━━━ Data excerpts
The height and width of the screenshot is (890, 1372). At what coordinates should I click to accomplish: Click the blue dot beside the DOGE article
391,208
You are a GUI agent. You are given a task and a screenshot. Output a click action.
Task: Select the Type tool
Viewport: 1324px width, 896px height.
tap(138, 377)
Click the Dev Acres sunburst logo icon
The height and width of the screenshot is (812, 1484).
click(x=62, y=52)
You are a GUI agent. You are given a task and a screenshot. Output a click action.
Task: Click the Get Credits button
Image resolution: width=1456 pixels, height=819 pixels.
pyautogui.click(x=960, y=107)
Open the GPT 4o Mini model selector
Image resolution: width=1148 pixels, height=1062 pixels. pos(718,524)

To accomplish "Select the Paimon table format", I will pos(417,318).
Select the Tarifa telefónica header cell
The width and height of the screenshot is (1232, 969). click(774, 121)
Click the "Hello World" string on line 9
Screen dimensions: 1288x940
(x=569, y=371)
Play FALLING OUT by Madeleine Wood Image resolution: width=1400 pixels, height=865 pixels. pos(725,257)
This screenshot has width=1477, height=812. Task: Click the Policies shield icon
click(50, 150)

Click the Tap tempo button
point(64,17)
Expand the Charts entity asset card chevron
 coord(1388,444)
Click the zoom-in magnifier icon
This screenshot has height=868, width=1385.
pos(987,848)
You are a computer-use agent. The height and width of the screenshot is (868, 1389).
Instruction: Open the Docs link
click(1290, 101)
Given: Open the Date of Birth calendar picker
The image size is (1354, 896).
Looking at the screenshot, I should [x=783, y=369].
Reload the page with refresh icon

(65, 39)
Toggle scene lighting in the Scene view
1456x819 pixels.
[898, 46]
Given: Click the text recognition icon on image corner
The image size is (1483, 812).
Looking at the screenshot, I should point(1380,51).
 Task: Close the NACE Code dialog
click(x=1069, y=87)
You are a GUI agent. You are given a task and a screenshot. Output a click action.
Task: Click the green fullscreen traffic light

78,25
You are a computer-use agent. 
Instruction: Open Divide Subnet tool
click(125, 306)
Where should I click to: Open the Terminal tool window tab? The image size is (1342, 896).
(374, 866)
━━━━━━
Instructions for the task - The lines you need are those with the word "computer"; list them from the entries.

Expected answer -
You are a computer-use agent. The height and width of the screenshot is (868, 1389).
You are a computer-use agent. 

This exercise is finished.